### What the task asks
Extract the line that contains "The width and" and every line after it through the end of the records below, exactly as written, leaving out any pictures.

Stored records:
····················
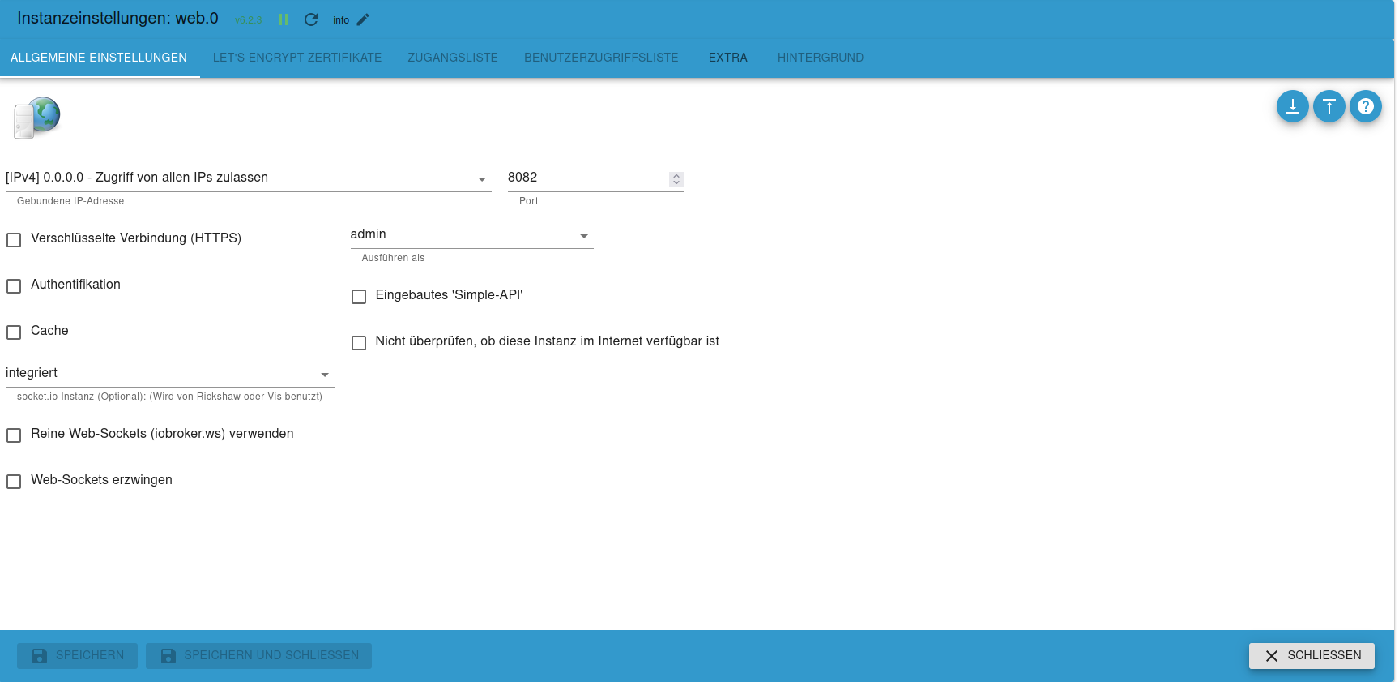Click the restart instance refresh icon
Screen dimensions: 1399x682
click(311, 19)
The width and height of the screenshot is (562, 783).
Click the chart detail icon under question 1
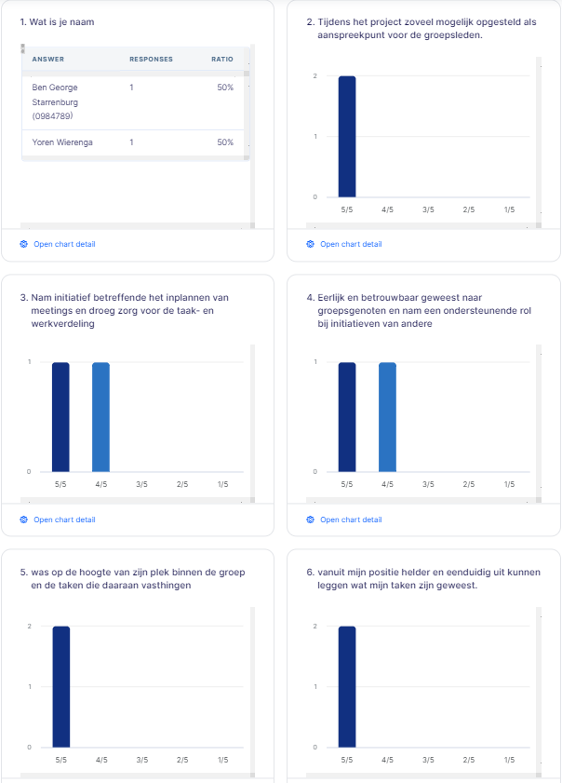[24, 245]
····················
### Solution for this exercise
The width and height of the screenshot is (562, 783).
Click the chart detail icon under question 1
[24, 245]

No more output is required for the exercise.